Exercícios:
A: Reproduza o trecho entre "Da Amazônia ao" e "das diferentes regiões.", inclusive, trocando "Rio Madeira" por "Rio Purus".
B: Para cada afirmação a seguir, indique se ela concorda com o trecho, respondendo sim ou não e citando literalmente as palavras do trecho que decidem a questão.
(i) O Rio Grande do Sul está livre de seca há dez meses.
(ii) Minas Gerais tem mais municípios em condição de seca extrema do que São Paulo.
(iii) Entre junho e julho, a área com seca passou a corresponder a 83% do território brasileiro.

Da Amazônia ao RS, entenda porque a crise climática nos atinge
Segundo o Centro de Monitoramento de Desastres Naturais (Cemaden), o Brasil vive a pior seca da sua história recente
Publicado 05/09/2024 - Atualizado 06/09/2024
Enquanto Maurício da Silva, 28 anos, morador da comunidade de São Sebastião, em Porto Velho, luta pela instalação de poços artesianos que possam garantir o acesso mínimo à água, que está minguando no Rio Madeira; Marisa Wassem sofre em Arroio do Meio (RS) com a espera da reconstrução da sua casa, destruída pela força das águas que atingiram o Vale do Taquari no último mês de maio. Ambos passam por situações de vulnerabilidade dado o aumento das mudanças climáticas, que cada vez mais se intensificam e afetam, especialmente as populações periféricas das diferentes regiões.
Na Amazônia, dezenas de municípios já decretaram estado de emergência por conta dos rios em níveis baixos históricos. Comunidades inteiras isoladas e com difícil acesso a alimentos e água potável. O tempo seco contribuiu, ainda, para a proliferação das queimadas, que destroem florestas e plantações e poluem o ar. Os extremos, porém, não estão restritos à região. Entre o Norte e o Sul, todas as regiões sofrem em algum nível com o calor desproporcional, tempestades, queimadas ou secas severas.
Segundo o Centro de Monitoramento de Desastres Naturais (Cemaden), o Brasil vive a pior seca da sua história recente. Paralelo a isso, há 3 meses o RS registrou a pior enchente da história do Estado.
De acordo com os dados recentes cerca de 200 municípios continuam em condição de seca extrema, com destaque para São Paulo (82 municípios), Minas Gerais (52), Goiás (12), Mato Grosso do Sul (8) e Mato Grosso. Conforme aponta o Monitor de Secas, o Amazonas lidera a área total com seca de julho, seguido por Pará, Mato Grosso, Minas Gerais e Bahia. No total, entre junho e julho, a área com o fenômeno aumentou de 5,96 milhões para 7,04 milhões de km², o equivalente a 83% do território brasileiro. O Rio Grande do Sul se mantém livre de seca há dez meses.

[Entradas sobre a localização dos itens]
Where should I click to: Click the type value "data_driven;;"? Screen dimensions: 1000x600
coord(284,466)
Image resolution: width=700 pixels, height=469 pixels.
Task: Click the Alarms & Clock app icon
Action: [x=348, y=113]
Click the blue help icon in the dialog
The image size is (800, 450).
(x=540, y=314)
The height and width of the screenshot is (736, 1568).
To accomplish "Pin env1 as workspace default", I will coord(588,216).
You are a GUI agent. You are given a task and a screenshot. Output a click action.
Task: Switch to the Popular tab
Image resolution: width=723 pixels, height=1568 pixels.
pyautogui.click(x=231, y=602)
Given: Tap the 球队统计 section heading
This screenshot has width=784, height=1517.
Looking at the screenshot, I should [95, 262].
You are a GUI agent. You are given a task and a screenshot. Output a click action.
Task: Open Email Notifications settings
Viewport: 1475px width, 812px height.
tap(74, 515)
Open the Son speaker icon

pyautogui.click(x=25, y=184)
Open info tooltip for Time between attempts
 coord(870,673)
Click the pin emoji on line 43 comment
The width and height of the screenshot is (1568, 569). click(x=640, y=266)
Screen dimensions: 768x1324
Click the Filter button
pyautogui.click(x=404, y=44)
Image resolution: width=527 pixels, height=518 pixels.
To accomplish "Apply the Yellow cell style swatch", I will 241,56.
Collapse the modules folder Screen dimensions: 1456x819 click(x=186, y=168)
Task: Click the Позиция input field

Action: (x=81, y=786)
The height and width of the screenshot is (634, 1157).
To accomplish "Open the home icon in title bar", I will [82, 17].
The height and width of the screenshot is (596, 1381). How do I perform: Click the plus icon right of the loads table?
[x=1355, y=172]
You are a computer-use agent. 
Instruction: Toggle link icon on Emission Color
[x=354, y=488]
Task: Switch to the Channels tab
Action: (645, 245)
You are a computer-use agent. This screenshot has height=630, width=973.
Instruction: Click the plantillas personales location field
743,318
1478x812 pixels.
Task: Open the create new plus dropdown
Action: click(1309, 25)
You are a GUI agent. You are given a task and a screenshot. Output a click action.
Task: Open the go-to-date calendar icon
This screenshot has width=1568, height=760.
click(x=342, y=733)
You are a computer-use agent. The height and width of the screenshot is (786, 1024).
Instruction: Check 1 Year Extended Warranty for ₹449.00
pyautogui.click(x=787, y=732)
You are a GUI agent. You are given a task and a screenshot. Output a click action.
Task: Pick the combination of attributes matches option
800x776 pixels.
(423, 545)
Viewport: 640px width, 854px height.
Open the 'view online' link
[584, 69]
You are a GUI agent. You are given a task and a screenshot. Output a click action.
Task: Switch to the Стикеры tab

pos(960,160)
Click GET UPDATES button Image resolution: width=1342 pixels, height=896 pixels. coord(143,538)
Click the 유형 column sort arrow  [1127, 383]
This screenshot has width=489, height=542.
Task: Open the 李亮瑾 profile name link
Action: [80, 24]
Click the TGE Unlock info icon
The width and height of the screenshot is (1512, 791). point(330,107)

Respostas dos exercícios:
A:
Da Amazônia ao RS, entenda porque a crise climática nos atinge
Segundo o Centro de Monitoramento de Desastres Naturais (Cemaden), o Brasil vive a pior seca da sua história recente
Publicado 05/09/2024 - Atualizado 06/09/2024
Enquanto Maurício da Silva, 28 anos, morador da comunidade de São Sebastião, em Porto Velho, luta pela instalação de poços artesianos que possam garantir o acesso mínimo à água, que está minguando no Rio Purus; Marisa Wassem sofre em Arroio do Meio (RS) com a espera da reconstrução da sua casa, destruída pela força das águas que atingiram o Vale do Taquari no último mês de maio. Ambos passam por situações de vulnerabilidade dado o aumento das mudanças climáticas, que cada vez mais se intensificam e afetam, especialmente as populações periféricas das diferentes regiões.

B:
(i) Sim: "O Rio Grande do Sul se mantém livre de seca há dez meses."
(ii) Não: "São Paulo (82 municípios), Minas Gerais (52)"
(iii) Sim: "a área com o fenômeno aumentou de 5,96 milhões para 7,04 milhões de km², o equivalente a 83% do território brasileiro"